Como a globalização e as diretivas da UE limitaram bastante as possibilidades das opções políticas de fundo, torna-se necessário aumentar o volume dos decibéis para que as gritarias apareçam como diferenças. Neste domínio, o Chega já descobriu o filão.

O espaço de intervenção dos atores políticos obrigou-os a acotovelarem-se para ganhar audiência.

PS e PSD empurram-se mutuamente. O PS empurra o rival para a direita. O PSD, o PS para a esquerda. Na sua histeria anticomunista, Montenegro acusou o PS, a propósito da Lei da Habitação, de ser comunista. Bastou ler algo que contrariava num ou noutro aspeto os interesses dos senhorios (prédios devolutos) para vir em gritaria acusar o PS de práticas bolchevistas.

À esquerda, PCP e BE fazem de conta que o outro não existe para ver se de facto, deixando de existir, permitirá a um deles sentar-se nas cadeiras vazias. Uma verdadeira lição de sectarismo, tendo em atenção os valores que cada um defende.

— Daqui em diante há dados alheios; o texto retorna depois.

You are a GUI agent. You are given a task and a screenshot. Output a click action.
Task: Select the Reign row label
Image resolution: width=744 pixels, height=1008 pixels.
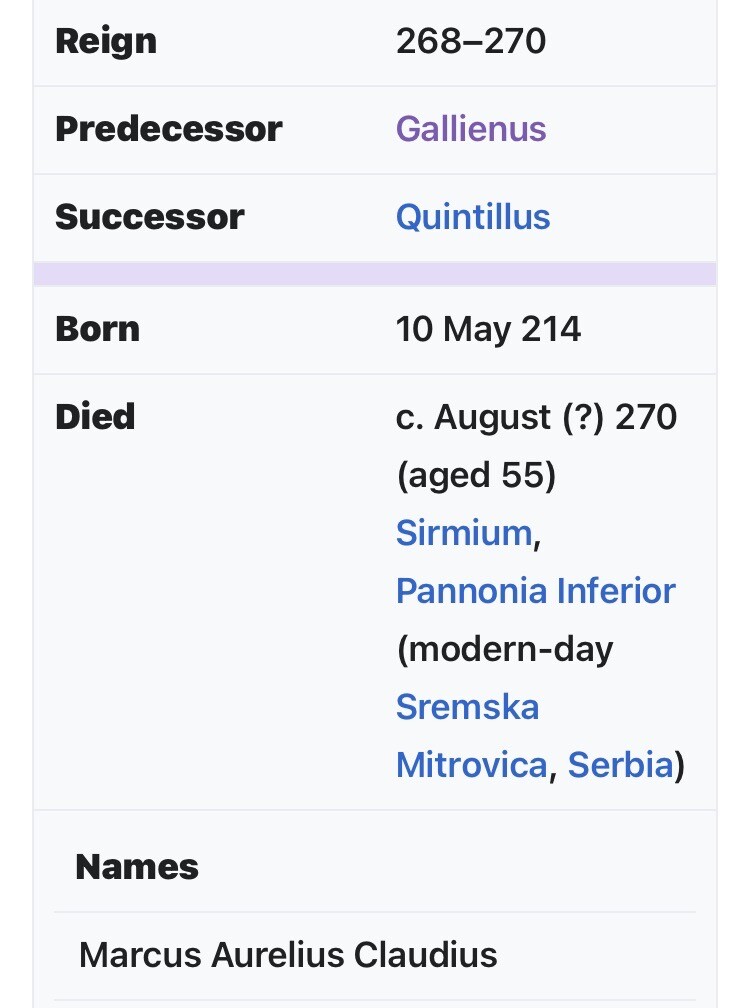tap(106, 41)
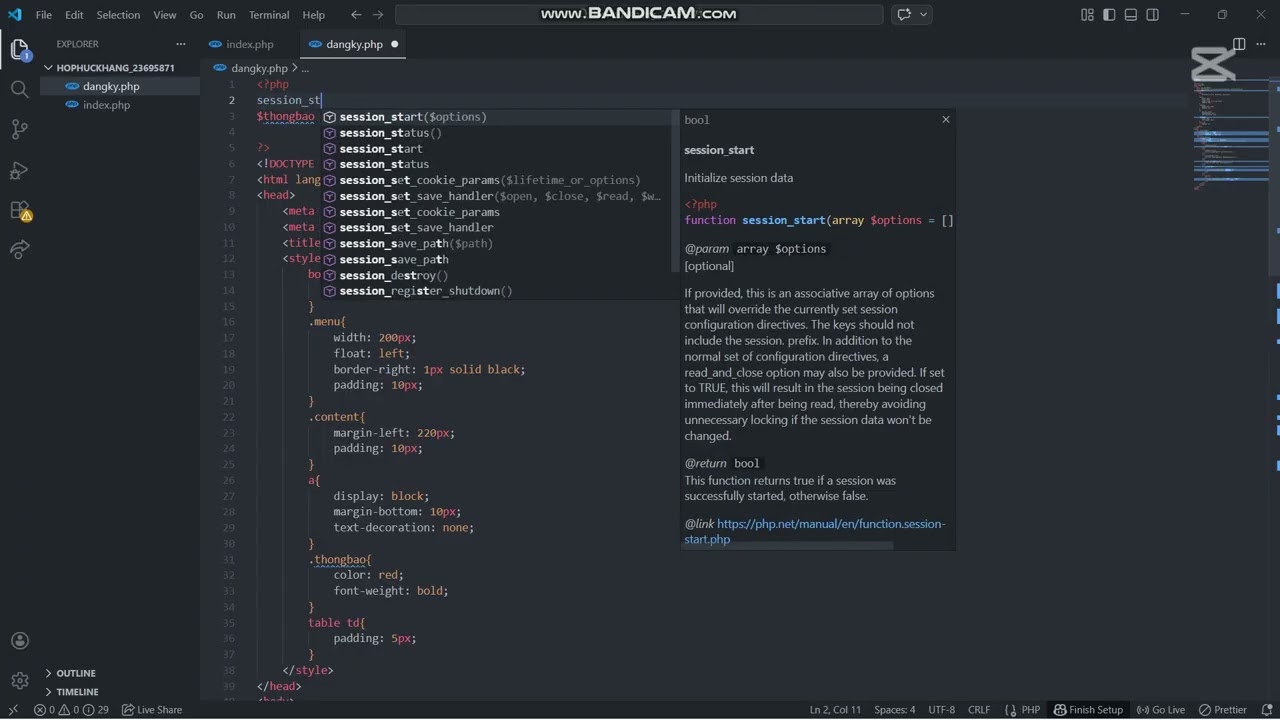Click the split editor right icon
The image size is (1280, 720).
[1239, 44]
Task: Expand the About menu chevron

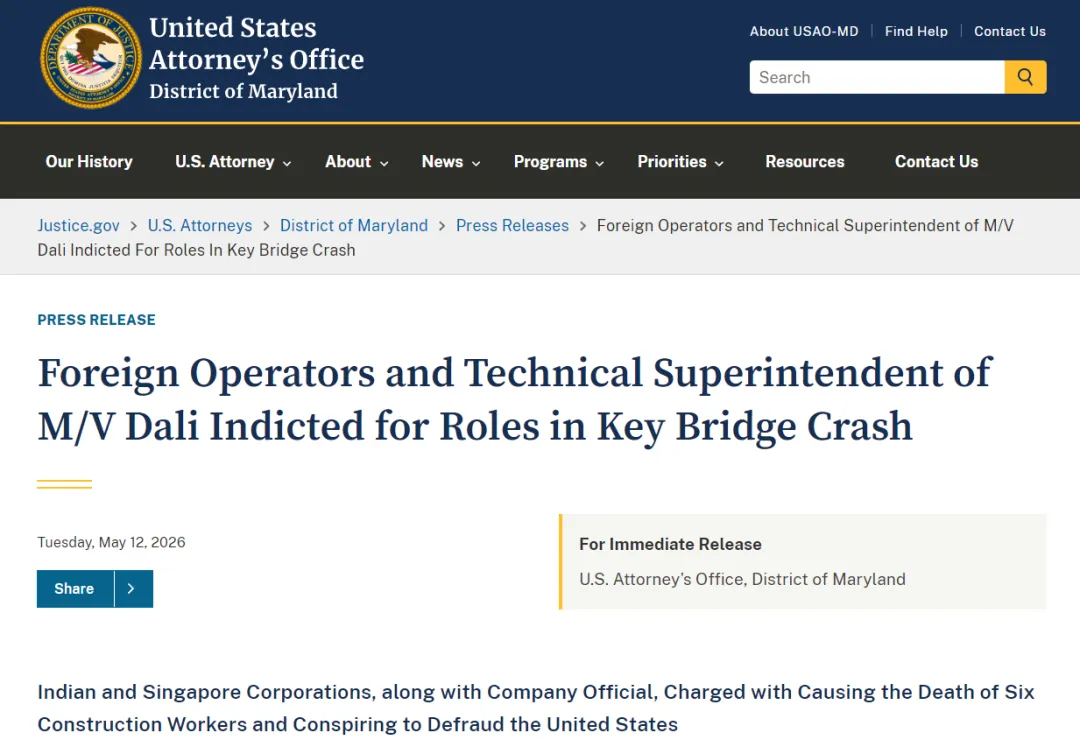Action: (384, 163)
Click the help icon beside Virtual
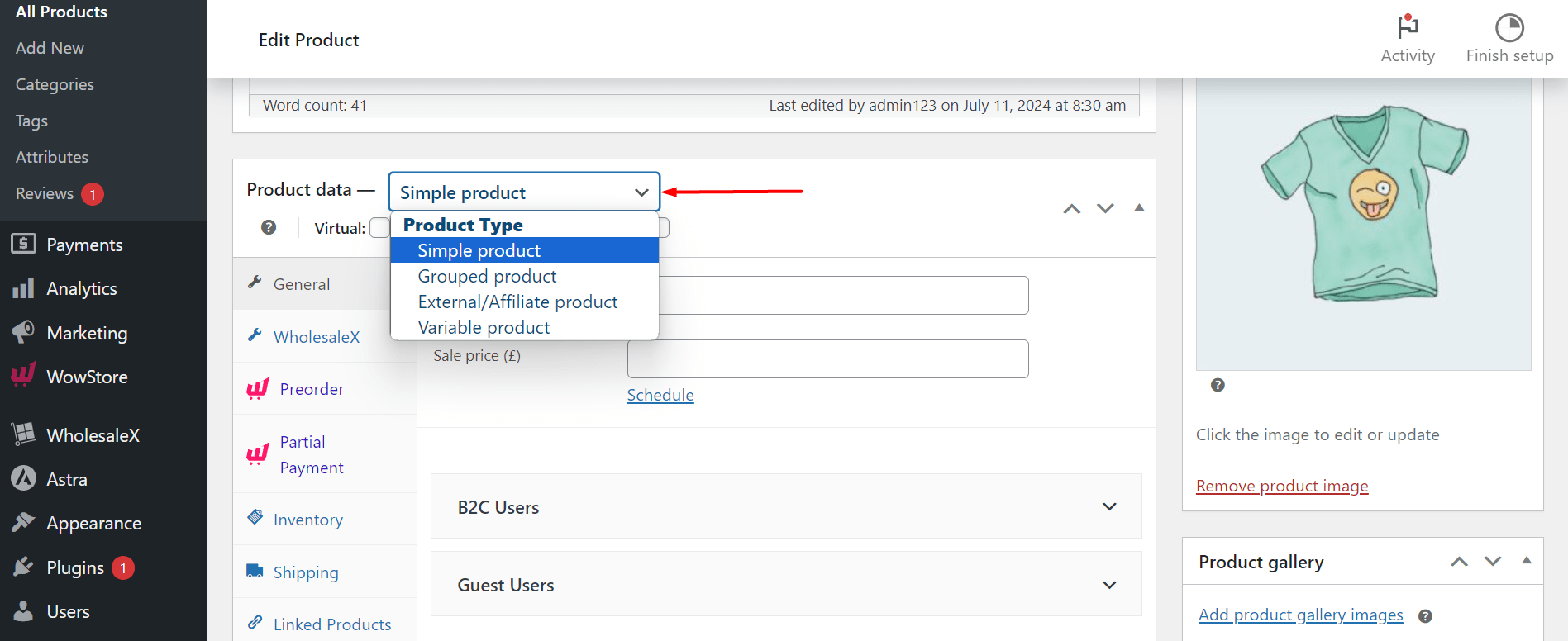Viewport: 1568px width, 641px height. coord(269,227)

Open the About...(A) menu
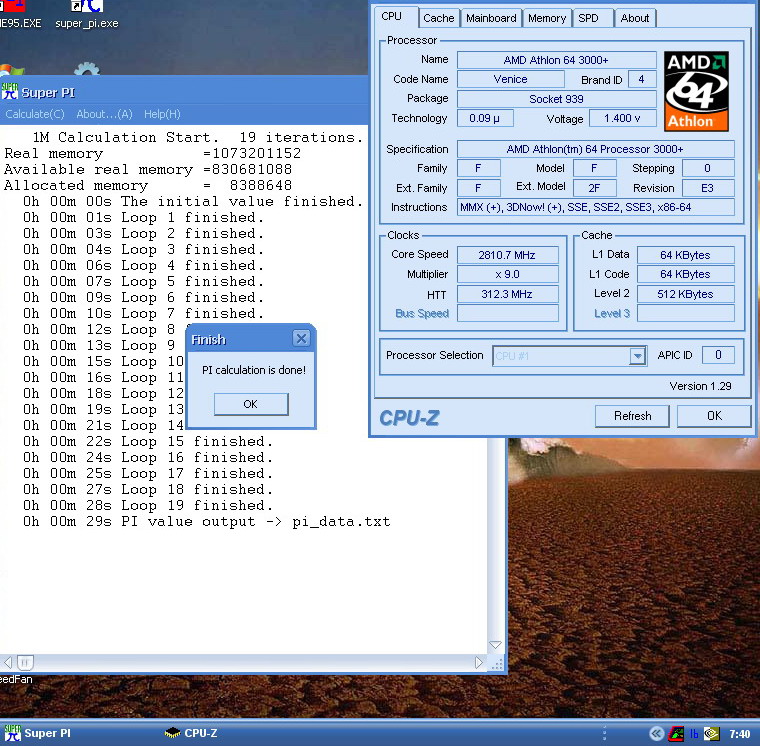pyautogui.click(x=104, y=114)
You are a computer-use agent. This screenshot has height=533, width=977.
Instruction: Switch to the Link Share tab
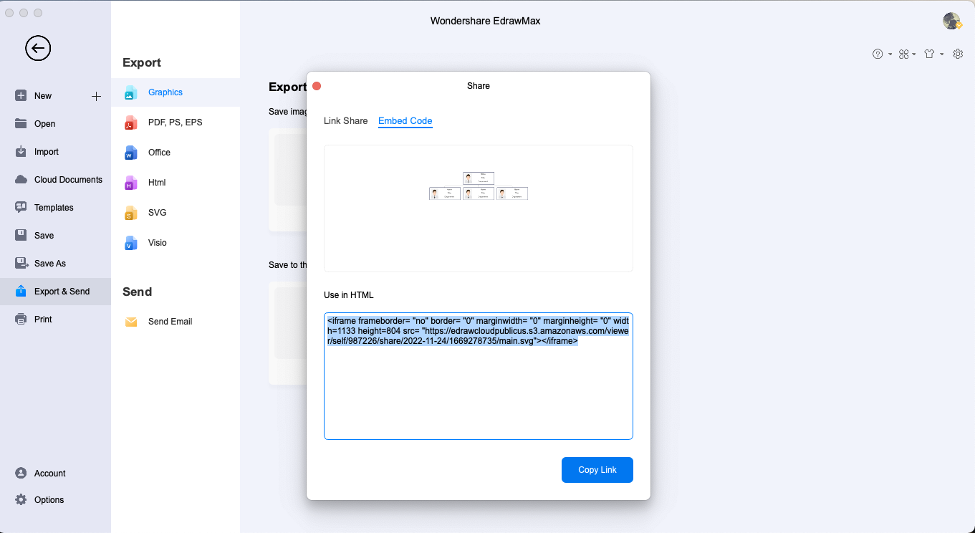click(x=345, y=121)
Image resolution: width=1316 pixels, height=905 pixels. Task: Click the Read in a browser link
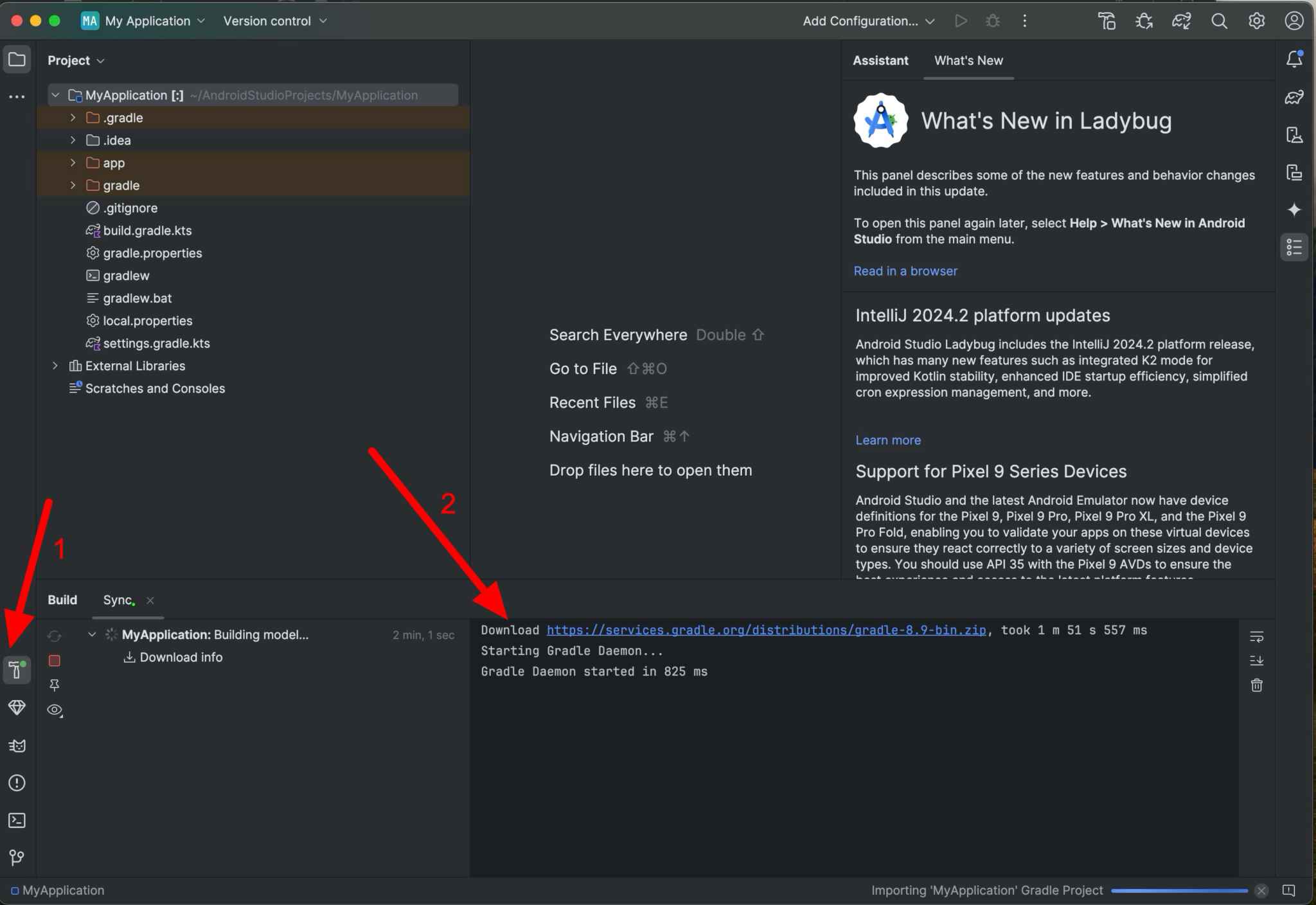coord(905,271)
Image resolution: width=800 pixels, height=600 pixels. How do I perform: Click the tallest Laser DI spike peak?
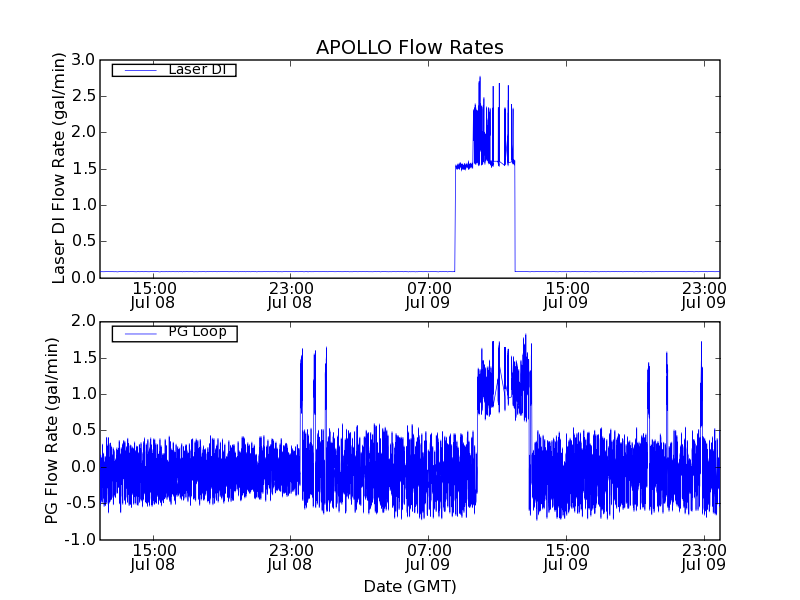(480, 77)
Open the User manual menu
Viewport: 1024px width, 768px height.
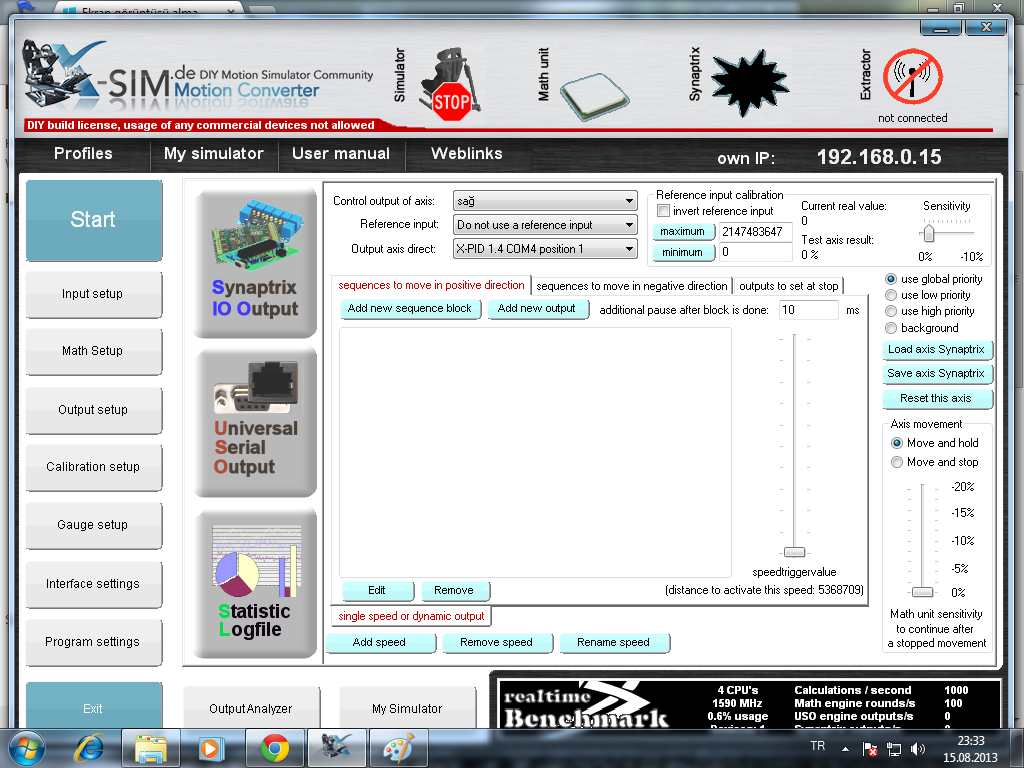point(340,154)
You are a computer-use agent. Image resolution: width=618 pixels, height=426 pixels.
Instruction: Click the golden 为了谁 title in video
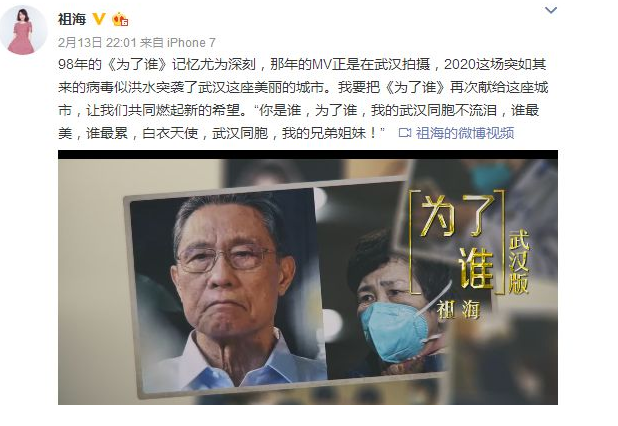click(457, 242)
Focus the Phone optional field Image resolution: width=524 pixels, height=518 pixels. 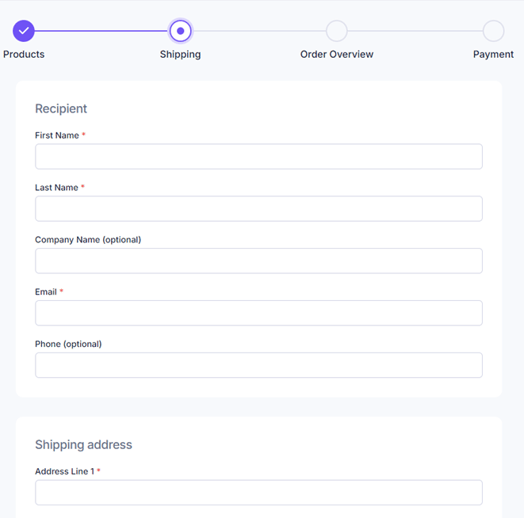(259, 365)
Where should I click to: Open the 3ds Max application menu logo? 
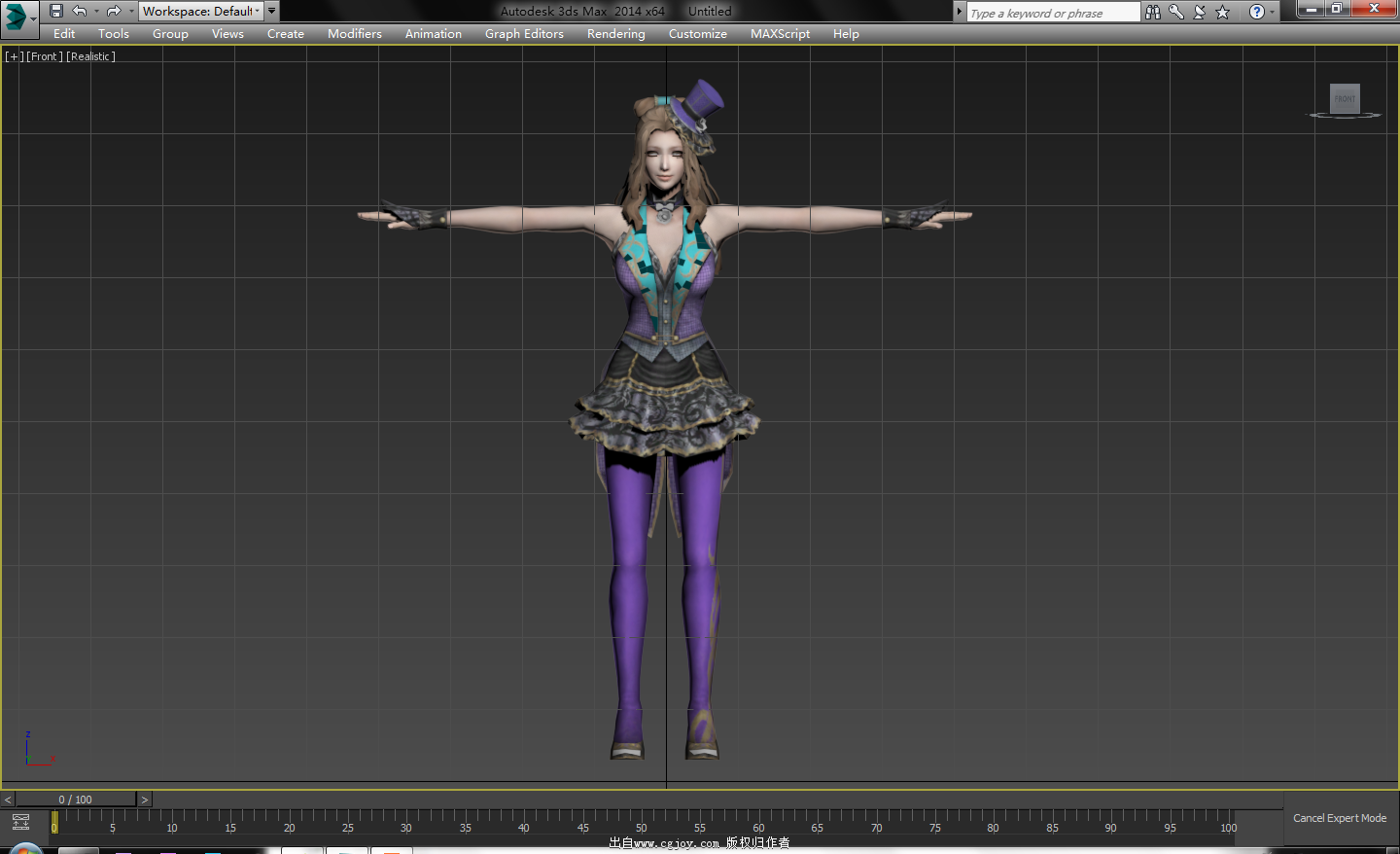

No plano interno partidário, praticamente ninguém vai por militância a reuniões para participar na definição das orientações dos partidos respetivos. Os partidos tornaram-se máquina de mobilização de fidelíssimos militantes, simpatizantes e interessados.

Para os grandes e verdadeiros problemas –​ pobreza, saúde, educação, habitação, justiça, desertificação e inverno demográfico – constata-se que a luta se trava através de um inumerável rosário de acusações, sem apresentar programas concretos que mostrem onde estão as diferenças. As diferenças assentam mais na modulação do som do que na substância do género – Costa não tem coragem; eu sou fazedor, diz o outro.

O PS e o PSD afirmam defender o SNS, mas o que é para cada um deles o SNS? Um serviço burocratizado, sem inovação, sem investimento, sem qualidade, destinado aos mais pobres, obrigando os restantes a bater à porta dos seguros de saúde num país em que em cada três, um é pobre? Um serviço para servir os privados? Precisamos de ser esclarecidos e não fintados.

Na habitação vale tudo menos a verdade, como se o ruído acerca do que se anuncia há muitos anos fizesse nascer casas. O PS votou contra a Lei Cristas, mas no governo não lhe mexeu.

No plano da Educação, é simplesmente um jogo de esconde-esconde. O governo do PSD, por ordem da troika, congelou totalitariamente parte dos descontos dos professores de modo a impedi-los de atingir o topo da carreira, opondo-se o PS na altura a tal decisão. Agora, o PS no governo não desfaz a injustiça e o PSD clama conta a atitude do PS que não reverte a sua decisão. Brilhante.

Na Justiça, o Estado ganha dinheiro com as custas judiciais elevadíssimas para impedir os cidadãos de ter acesso à Justiça. Revela incapacidade para ter os tribunais a funcionar em tempo decente, uma marca dos últimos 40 anos. Pode-se viver sem justiça, mas vive-se muito mal. Até agora, estes partidos têm sido incapazes. E os outros, que mobilização fazem contra este charco?

Qual é a dificuldade, a não ser por puro fechamento, dos partidos se entenderem para melhorar abonos de família e certas prestações sociais para que os portugueses criem condições para aumentar a natalidade?

Como aceitar que não haja na AR um grupo de trabalho com deputados de todos os partidos para estudar e propor medidas para o país não cair ao mar e para fixar gente no interior, ou seja, num raio de 150 quilómetros em vez de 50? Se aumentar a população no “interior”, em breve diminuirá significativamente o número de incêndios e o impacte no clima far-se-á sentir positivamente. Não dá votos, e mesmo os que se dizem não eleitoralistas, na hora da verdade investem onde há gente.

Há guerra na Europa. Que se discute em termos da procura de uma solução que salvaguarde a paz? A gritaria no lado ocidental não se distingue da do outro lado, até na censura. O insuportável ruído favorável à guerra continua.